(Source data)

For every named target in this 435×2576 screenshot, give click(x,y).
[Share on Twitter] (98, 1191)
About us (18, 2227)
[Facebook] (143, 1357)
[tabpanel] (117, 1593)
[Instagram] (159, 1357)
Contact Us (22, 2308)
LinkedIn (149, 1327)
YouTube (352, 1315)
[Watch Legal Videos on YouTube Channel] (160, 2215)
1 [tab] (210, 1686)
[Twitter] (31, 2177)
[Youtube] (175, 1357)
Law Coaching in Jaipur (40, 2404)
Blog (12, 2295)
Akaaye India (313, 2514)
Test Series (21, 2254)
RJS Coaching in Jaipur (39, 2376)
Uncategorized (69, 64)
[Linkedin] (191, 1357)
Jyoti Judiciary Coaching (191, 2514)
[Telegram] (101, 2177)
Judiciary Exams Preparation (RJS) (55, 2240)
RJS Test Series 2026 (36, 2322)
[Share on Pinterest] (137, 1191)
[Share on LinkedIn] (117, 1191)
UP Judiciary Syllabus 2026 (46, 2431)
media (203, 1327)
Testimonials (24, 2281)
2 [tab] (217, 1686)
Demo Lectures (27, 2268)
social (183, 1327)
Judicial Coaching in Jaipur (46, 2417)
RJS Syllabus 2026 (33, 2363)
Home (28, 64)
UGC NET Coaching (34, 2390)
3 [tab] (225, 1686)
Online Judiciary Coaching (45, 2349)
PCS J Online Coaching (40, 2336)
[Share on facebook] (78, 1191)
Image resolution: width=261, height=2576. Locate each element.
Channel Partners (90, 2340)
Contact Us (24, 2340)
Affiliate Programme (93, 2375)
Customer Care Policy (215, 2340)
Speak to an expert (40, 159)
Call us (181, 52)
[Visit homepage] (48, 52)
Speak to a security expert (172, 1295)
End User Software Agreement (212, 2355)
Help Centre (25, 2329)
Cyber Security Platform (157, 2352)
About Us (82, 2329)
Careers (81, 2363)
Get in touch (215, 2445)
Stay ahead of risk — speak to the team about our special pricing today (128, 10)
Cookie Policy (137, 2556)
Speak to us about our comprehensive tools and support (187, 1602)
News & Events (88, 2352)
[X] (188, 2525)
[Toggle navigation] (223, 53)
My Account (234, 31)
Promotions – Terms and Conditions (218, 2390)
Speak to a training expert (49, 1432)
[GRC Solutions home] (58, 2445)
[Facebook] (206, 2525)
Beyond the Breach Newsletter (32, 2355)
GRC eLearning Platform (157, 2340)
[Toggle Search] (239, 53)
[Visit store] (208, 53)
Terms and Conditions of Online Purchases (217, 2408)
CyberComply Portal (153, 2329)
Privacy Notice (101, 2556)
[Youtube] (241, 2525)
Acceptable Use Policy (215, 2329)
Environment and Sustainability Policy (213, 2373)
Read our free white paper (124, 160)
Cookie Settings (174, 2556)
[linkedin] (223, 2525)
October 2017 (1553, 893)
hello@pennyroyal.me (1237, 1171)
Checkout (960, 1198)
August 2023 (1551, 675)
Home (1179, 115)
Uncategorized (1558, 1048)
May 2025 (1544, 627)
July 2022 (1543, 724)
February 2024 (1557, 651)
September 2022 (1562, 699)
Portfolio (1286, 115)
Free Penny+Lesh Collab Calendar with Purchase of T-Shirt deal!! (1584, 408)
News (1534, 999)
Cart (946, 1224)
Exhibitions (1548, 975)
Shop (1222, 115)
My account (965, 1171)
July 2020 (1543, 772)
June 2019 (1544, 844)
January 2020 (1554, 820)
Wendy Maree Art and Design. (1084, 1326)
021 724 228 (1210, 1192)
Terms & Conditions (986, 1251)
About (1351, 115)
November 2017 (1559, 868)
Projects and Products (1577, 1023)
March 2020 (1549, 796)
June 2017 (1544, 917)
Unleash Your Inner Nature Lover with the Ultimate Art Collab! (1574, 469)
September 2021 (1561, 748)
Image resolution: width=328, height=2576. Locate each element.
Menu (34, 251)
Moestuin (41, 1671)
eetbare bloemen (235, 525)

(End Source data)

| What needs to be done |
Starting from the line that contains "January 2020 (1554, 820)", give again every line to the last line of the data, exactly. Include nothing else.

| Exercise answer |
January 2020 (1554, 820)
Wendy Maree Art and Design. (1084, 1326)
021 724 228 (1210, 1192)
Terms & Conditions (986, 1251)
About (1351, 115)
November 2017 (1559, 868)
Projects and Products (1577, 1023)
March 2020 (1549, 796)
June 2017 (1544, 917)
Unleash Your Inner Nature Lover with the Ultimate Art Collab! (1574, 469)
September 2021 (1561, 748)
Image resolution: width=328, height=2576. Locate each element.
Menu (34, 251)
Moestuin (41, 1671)
eetbare bloemen (235, 525)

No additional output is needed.